>> begin
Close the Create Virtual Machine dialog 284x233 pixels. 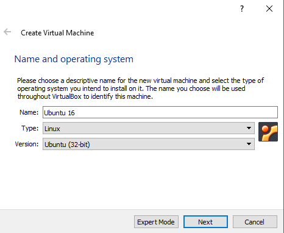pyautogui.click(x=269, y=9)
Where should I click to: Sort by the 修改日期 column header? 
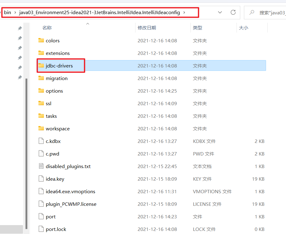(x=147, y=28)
>> end
>> begin
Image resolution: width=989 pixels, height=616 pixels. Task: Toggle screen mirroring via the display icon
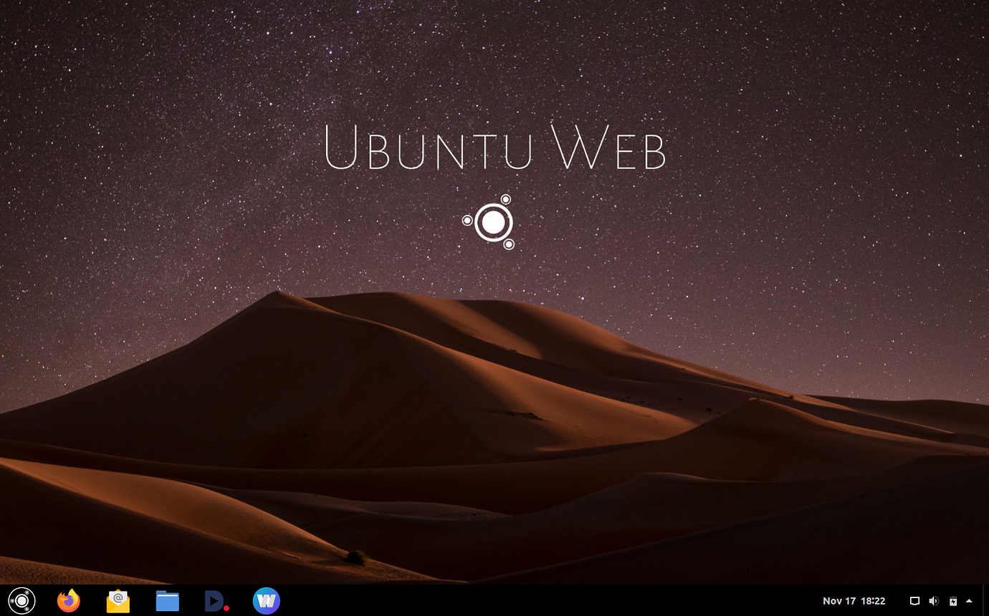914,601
>> end
In the records above, reproduce verbatim the lines from the one containing "Where should I" up to and including the one containing "(x=147, y=28)", omitting the pictures.

Where should I click to: Sort by the 修改日期 column header? 
(x=147, y=28)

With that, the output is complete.